You don’t expect June Quibb’s character (centre) to be a major one but she brings the house down with her sarcastic fire
Payne’s latest effort, Nebraska, is familiar territory that screams vintage Payne — a road trip, a disillusioned old man, social barriers, psychological damage and the dark hilarity of it all. Some might call this a retreading of genre elements for Payne, and some might criticise him for delving into the same themes over and over again. On that front, Payne is doing what Woody Allen has been for all these years — taking similar themes and characters and making something new and interesting out of them.
Nebraska is Payne’s most minimalistic movie to date — shot in plain black and white, the film chronicles a road trip between a son (Will Forte) and his dad (Bruce Dern), who thinks he’s won a lottery in Nebraska.

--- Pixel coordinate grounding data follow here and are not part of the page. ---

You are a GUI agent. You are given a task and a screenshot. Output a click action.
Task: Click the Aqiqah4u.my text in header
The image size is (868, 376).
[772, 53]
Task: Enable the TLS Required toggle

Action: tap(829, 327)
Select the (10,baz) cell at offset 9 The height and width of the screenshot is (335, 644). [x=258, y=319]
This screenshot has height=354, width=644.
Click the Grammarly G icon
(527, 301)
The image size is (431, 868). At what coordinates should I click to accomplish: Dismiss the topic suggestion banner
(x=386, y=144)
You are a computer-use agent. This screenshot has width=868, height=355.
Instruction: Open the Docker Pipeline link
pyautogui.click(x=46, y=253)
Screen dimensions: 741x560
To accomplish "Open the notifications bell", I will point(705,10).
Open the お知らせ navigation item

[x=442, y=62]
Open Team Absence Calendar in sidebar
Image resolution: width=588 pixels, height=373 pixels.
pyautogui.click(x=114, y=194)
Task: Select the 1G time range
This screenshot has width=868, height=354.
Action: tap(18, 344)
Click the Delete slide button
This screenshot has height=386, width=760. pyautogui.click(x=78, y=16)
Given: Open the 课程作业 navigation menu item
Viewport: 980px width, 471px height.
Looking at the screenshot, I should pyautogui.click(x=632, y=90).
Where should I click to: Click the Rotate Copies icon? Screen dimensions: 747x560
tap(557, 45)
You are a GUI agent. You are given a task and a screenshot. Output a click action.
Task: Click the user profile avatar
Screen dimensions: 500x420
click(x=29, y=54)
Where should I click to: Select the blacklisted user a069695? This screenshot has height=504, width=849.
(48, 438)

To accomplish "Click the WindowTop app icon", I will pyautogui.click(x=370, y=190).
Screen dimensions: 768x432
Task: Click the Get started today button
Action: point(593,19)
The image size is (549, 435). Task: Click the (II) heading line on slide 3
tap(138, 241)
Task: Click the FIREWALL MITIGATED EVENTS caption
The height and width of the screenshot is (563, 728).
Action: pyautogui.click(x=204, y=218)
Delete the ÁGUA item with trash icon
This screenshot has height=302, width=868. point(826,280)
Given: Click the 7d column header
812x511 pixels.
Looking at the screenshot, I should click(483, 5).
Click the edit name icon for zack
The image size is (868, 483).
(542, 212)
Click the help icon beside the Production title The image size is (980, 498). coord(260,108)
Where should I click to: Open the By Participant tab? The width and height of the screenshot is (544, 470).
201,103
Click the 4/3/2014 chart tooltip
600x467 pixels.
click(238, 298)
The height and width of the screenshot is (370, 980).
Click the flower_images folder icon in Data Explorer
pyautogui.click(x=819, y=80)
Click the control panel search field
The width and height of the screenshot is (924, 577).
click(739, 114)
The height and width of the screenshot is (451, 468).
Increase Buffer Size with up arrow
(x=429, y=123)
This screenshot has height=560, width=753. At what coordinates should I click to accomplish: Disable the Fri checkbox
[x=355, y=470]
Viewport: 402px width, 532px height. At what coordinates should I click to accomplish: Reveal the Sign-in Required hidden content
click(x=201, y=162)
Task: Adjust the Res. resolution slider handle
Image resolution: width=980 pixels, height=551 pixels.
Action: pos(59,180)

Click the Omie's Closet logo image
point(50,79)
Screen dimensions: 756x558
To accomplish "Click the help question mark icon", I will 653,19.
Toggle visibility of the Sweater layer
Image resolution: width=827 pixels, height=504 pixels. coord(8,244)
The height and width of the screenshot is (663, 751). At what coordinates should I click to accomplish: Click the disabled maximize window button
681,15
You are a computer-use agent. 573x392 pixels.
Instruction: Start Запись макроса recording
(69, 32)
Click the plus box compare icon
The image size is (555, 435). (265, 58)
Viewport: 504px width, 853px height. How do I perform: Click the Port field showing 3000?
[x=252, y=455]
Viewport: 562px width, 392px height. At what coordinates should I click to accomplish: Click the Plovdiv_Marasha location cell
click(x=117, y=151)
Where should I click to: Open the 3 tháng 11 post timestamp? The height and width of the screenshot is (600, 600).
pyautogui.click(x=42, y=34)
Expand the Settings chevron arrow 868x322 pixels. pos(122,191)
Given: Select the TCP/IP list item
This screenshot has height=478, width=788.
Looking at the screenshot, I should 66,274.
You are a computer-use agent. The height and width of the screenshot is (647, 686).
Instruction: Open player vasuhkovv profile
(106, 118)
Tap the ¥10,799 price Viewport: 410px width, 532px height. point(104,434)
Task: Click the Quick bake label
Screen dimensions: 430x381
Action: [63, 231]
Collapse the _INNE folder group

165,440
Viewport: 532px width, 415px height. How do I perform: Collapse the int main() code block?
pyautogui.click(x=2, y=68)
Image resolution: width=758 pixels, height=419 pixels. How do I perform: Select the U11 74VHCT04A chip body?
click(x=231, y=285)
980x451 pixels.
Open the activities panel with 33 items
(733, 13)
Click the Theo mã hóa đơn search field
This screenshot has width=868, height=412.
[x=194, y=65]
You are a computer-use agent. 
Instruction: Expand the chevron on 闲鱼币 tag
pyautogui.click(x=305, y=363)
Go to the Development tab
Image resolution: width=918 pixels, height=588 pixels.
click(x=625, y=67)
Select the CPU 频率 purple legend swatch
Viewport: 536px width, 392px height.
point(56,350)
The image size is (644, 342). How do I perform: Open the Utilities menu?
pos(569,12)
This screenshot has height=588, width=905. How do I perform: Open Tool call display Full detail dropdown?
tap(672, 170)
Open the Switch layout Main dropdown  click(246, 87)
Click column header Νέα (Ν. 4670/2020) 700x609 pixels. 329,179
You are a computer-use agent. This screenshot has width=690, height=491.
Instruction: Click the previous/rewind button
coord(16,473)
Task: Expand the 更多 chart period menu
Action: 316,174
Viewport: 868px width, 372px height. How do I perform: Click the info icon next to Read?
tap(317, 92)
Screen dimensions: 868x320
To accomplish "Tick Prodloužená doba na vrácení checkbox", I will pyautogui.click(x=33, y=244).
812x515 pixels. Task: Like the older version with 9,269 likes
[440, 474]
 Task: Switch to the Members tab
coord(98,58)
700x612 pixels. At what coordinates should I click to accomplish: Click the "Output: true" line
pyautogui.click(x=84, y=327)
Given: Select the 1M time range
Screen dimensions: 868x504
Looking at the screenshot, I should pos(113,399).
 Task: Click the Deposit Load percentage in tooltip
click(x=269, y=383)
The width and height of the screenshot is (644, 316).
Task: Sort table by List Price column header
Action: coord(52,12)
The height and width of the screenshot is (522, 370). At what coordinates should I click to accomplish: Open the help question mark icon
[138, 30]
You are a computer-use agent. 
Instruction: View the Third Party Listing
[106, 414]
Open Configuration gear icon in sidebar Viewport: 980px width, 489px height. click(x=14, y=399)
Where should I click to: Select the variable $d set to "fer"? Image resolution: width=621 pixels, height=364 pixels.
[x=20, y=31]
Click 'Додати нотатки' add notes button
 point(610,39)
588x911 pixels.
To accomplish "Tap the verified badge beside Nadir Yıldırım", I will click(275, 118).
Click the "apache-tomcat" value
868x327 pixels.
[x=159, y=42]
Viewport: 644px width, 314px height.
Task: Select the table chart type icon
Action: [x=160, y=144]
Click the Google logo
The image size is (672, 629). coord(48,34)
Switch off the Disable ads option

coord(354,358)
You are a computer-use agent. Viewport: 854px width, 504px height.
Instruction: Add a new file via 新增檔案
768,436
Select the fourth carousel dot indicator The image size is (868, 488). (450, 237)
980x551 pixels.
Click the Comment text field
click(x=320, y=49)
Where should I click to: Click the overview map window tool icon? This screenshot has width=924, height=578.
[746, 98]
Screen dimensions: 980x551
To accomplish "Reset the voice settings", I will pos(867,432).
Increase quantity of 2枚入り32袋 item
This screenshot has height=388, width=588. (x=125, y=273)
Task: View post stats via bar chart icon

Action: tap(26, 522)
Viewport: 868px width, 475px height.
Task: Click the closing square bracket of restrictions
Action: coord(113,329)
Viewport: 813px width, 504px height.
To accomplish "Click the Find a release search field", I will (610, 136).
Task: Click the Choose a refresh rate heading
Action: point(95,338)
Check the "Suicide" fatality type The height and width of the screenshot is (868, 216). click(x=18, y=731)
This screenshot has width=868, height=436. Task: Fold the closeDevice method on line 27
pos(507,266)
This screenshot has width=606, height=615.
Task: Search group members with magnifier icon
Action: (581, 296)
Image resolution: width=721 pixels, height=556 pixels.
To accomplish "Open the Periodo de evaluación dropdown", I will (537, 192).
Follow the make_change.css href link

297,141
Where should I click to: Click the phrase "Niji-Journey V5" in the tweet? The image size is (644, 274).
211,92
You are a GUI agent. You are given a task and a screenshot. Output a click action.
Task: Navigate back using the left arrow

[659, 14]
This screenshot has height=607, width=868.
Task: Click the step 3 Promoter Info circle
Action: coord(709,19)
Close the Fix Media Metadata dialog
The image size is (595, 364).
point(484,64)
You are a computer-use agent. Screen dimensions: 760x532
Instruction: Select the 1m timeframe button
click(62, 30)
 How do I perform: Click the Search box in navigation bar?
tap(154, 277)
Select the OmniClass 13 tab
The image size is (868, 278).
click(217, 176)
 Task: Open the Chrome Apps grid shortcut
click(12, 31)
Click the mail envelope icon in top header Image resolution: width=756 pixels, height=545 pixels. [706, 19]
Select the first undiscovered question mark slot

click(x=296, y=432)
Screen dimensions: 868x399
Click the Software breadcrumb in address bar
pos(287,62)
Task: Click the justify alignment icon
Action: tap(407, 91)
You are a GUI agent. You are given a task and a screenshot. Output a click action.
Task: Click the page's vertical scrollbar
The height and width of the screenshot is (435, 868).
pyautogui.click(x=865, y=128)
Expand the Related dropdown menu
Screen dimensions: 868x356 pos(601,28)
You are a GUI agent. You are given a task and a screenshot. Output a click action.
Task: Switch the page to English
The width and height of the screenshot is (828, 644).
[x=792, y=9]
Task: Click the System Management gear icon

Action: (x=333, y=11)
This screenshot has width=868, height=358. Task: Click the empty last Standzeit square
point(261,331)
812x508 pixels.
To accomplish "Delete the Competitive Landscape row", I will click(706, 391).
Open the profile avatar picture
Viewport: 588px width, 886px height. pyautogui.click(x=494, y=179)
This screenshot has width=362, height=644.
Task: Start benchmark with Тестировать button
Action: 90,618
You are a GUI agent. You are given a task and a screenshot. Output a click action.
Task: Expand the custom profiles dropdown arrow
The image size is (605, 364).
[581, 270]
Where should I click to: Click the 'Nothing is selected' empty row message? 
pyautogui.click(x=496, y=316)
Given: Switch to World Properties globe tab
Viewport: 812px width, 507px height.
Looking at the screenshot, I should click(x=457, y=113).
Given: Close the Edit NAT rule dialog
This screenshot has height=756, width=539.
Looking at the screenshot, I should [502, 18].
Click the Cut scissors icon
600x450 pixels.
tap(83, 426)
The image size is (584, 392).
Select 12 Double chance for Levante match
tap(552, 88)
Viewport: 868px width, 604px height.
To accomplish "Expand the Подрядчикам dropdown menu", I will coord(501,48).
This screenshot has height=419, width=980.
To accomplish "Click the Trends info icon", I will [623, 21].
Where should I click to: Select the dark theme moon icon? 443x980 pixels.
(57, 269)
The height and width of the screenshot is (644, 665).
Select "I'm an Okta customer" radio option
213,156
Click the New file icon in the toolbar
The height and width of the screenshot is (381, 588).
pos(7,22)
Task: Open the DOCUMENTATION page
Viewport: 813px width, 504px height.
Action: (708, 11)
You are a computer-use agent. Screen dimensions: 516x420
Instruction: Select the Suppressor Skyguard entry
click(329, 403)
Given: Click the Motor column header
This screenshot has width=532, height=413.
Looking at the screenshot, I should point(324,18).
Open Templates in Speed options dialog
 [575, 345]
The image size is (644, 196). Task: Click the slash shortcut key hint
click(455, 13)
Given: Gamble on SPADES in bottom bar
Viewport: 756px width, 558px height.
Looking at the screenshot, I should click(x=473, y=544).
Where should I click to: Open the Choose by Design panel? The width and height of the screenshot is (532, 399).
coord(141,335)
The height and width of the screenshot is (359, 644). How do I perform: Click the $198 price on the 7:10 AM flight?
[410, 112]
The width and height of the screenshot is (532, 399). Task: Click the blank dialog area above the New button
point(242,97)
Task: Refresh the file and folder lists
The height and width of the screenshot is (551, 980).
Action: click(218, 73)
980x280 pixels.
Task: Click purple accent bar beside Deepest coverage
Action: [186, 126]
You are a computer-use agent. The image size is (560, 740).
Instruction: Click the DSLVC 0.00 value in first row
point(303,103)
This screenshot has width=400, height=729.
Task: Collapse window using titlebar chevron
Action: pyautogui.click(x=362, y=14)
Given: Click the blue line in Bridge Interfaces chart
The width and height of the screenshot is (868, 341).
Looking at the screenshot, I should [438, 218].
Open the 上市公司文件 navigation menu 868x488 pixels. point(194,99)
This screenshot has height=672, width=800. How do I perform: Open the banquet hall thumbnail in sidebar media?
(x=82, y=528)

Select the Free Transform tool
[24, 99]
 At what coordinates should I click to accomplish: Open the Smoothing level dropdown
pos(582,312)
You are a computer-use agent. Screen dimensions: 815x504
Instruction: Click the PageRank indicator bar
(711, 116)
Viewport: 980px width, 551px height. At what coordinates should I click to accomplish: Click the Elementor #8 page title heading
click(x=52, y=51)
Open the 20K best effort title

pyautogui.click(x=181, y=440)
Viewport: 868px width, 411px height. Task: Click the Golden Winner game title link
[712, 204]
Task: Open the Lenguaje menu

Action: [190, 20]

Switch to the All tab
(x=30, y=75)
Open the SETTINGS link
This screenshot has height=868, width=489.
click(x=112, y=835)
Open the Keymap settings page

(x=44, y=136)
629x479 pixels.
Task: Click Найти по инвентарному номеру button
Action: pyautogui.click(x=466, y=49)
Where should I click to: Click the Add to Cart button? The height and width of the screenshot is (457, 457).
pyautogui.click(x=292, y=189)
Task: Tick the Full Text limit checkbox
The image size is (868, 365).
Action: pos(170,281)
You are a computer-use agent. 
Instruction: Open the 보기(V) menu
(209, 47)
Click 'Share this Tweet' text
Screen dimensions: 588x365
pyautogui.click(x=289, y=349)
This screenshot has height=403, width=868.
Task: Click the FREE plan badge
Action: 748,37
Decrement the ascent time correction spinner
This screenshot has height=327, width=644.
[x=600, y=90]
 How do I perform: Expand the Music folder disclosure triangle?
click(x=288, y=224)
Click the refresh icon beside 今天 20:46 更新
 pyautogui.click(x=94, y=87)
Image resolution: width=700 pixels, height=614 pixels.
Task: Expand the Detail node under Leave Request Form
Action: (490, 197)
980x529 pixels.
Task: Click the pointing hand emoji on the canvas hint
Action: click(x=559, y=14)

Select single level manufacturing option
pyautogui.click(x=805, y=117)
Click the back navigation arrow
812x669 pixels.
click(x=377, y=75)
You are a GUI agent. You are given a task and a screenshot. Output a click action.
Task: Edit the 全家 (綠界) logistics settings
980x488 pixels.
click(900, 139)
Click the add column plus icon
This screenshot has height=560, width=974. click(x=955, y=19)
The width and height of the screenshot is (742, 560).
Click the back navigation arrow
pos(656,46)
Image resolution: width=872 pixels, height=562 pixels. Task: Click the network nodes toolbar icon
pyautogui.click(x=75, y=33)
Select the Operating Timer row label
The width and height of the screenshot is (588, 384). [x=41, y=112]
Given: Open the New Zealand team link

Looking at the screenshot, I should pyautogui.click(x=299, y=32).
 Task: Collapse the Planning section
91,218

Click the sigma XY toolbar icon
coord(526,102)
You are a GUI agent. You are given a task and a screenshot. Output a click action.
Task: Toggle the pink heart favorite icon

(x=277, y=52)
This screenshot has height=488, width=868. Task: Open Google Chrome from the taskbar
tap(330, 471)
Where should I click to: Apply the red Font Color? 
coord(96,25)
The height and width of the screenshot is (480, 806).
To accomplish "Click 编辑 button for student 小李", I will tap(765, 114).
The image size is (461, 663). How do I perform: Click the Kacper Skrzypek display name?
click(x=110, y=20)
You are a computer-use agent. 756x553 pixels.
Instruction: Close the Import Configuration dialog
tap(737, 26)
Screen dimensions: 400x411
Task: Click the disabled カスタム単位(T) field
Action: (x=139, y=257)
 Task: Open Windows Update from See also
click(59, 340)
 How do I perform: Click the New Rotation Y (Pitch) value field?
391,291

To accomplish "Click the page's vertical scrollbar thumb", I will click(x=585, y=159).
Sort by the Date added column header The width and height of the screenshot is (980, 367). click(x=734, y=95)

Things aren’t so simple, seeing as the relations between the family members are painfully estranged. The father is a drunk, the mother is a cantankerous bitter woman, the son is a well-meaning but hapless sod stuck between the reality of his dysfunctional family and the mundaneness of the world that he inhabits. He knows that he’s taking his father on a wild goose chase to Nebraska and is worried about how to tell him that he didn’t really win any money. Everything is a mess, and happiness exists in the tiny cracks between rocky relationship dynamics.
While Dern has been getting accolades for his turn as the disillusioned old man, it’s kind of nice to see Will Forte take on this sort of role after being popular on Saturday Night Live and his comedic turn in McGruber. Most surprising is June Quibb as the mother — you don’t expect her character to be a major one and she brings the house down in a scene at a graveyard where she spits sarcastic fire. That one scene alone was enough to score her an Oscar nomination and she certainly deserves the trophy.
The film paints a very bleak picture of Midwest America and the world in general — it’s poignant and affecting, much like Payne’s other films, but you do wish he makes a comedy next instead of yet another heartbreaker.
There is only so much emotional stuff a film lover can take in one lifetime.